Ce que cet article apporte :

Ce travail, certes monocentrique –ce qui pose la question de la possibilité de répliquer les résultats de cette étude dans d’autres services de soins-, pragmatique –finalement proche de la pratique quotidienne-, porte sur un sujet médicalement important : prévenir la survenue de complications cardiovasculaires et rénales majeures dans une population à haut risque cardiovasculaire.

Les auteurs y délivrent un message fort : si l’hypotension prolongée est associée à la survenue de complications cardiovasculaires et rénales, en revanche se fixer un seuil de PAM « supranormal » comme seul objectif hémodynamique, ne suffit sans doute pas à prévenir ces complications.

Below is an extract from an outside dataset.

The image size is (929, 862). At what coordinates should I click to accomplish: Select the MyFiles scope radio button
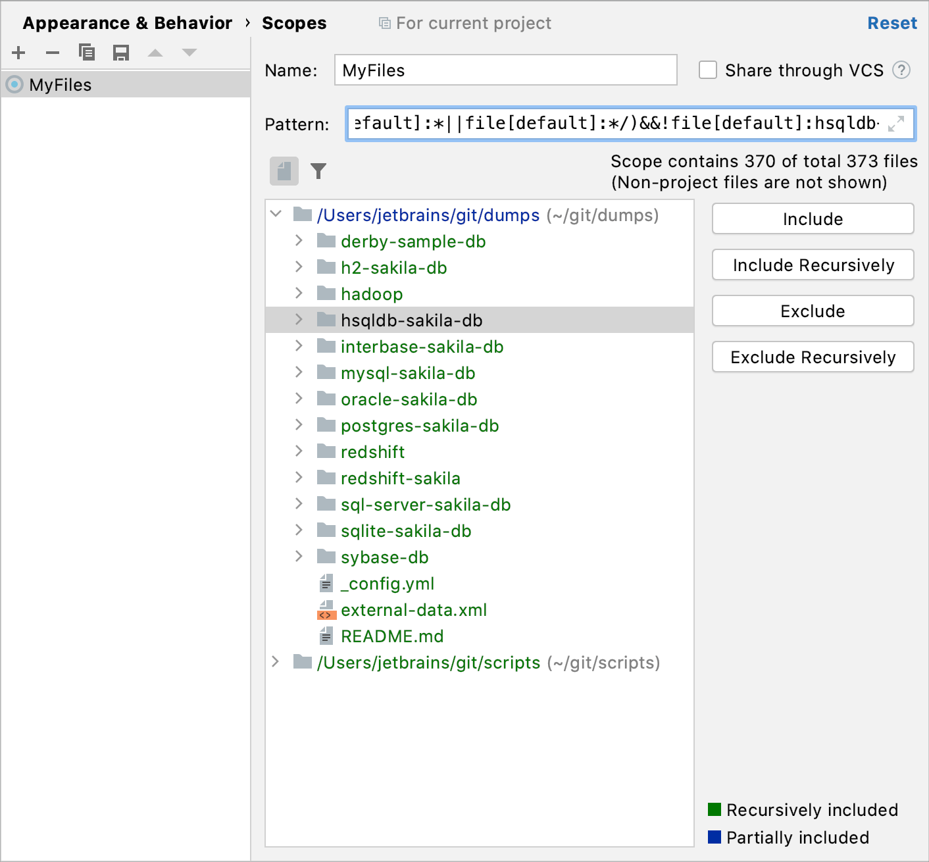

Cibler un unique paramètre n’est probablement pas un bon choix, et il conviendrait sans doute de choisir un ensemble de paramètres (pression artérielle, fréquence cardiaque, débit cardiaque, …) avec des interventions personnalisées sur chacun d’entre eux (tenant compte de la PA pré-opératoire, SVO2, des courbes d’autorégulation…). De même, il convient de remarquer que dans les 24 à 96h postopératoires, période durant laquelle, si les patients ne sont pas systématiquement hospitalisés en réanimation ou en soins continus, des épisodes d’hypotension peuvent survenir sans être détectés (8) et aggraver voire même être la cause de complications postopératoires et ceci même en l’absence d’hypotension peropératoire (9-10).

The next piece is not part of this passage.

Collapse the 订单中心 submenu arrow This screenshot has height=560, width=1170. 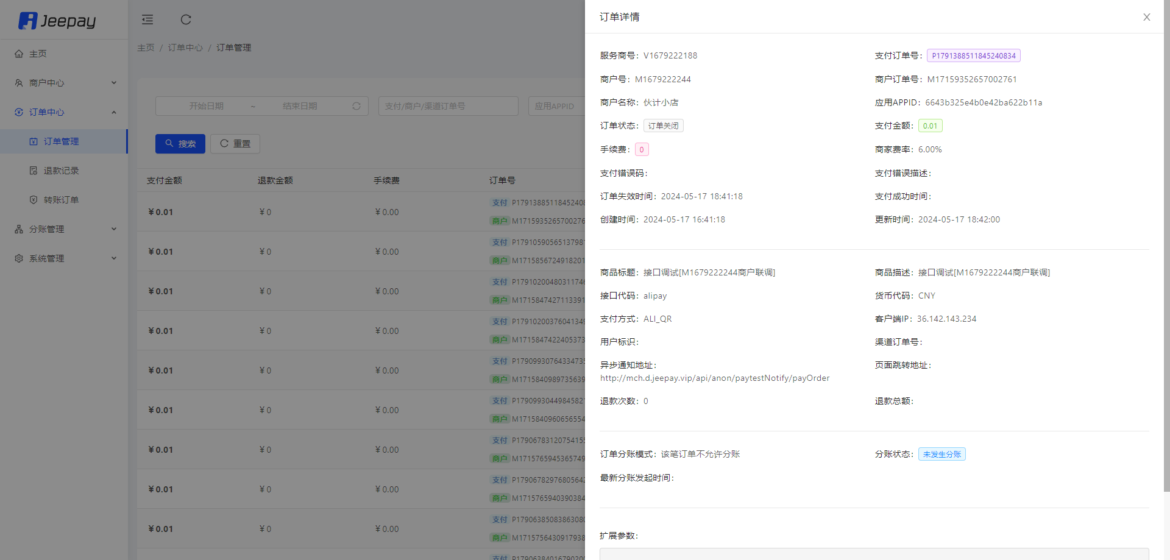pos(114,112)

La prise en charge hémodynamique péri-opératoire des patients à haut risque cardiovasculaire reste donc non seulement un sujet de recherche fondamental, mais renvoie également aux moyens de surveillance tant d’un point de vue logistique (place des objets connectés, de l’intelligence artificielle…) qu’économique (quels moyens humains déployer pour surveiller et surtout traiter ces épisodes avec un coût global positif pour le système de santé).

 

Références :

  1. Smilowitz NR et.al. Perioperative Major Adverse Cardiovascular and Cerebrovascular Events Associated With Noncardiac Surgery. JAMA Cardiol. 2017;2:181-187.
  2. Smilowitz NR and Berger JS. Perioperative Cardiovascular Risk Assessment and Management for Noncardiac Surgery: A Review. JAMA. 2020;324:279-290.
  3. Wijnberge M et al. Association of intraoperative hypotension with postoperative morbidity and mortality: systematic review and meta-analysis.BJS Open. 2021;5:zraa018.
  4. Futier E et al. Effect of Individualized vs Standard Blood Pressure Management Strategies on Postoperative Organ Dysfunction Among High-Risk Patients Undergoing Major Surgery: A Randomized Clinical Trial. JAMA. 2017;318:1346-1357.
  5. Wanner PM et al. Targeting Higher Intraoperative Blood Pressures Does Not Reduce Adverse Cardiovascular Events Following Noncardiac Surgery. J Am Coll Cardiol. 2021;78:1753-1764.
  6. Kristensen SD et al. 2014 ESC/ESA Guidelines on non-cardiac surgery: cardiovascular assessment and management: The Joint Task Force on non-cardiac surgery: cardiovascular assessment and management of the European Society of Cardiology (ESC) and the European Society of Anaesthesiology (ESA). Eur J Anaesthesiol. 2014;31:517-73.
  7. Wijnberge M et al. Effect of a Machine Learning-Derived Early Warning System for Intraoperative Hypotension vs Standard Care on Depth and Duration of Intraoperative Hypotension During Elective Noncardiac Surgery: The HYPE Randomized Clinical Trial. JAMA. 2020;323:1052-1060.
  8. Saab R et al. Failure to detect ward hypoxaemia and hypotension: contributions of insufficient assessment frequency and patient arousal during nursing assessments. Br J Anaesth. 2021;127:760-768.
  9. Sessler DI et al. Period-dependent Associations between Hypotension during and for Four Days after Noncardiac Surgery and a Composite of Myocardial Infarction and Death: A Substudy of the POISE-2 Trial. Anesthesiology. 2018;128:317-327.
  10. Khanna AK et al. Postoperative Hypotension and Adverse Clinical Outcomes in Patients Without Intraoperative Hypotension, After Noncardiac Surgery. Anesth Analg. 2021;132:1410-1420.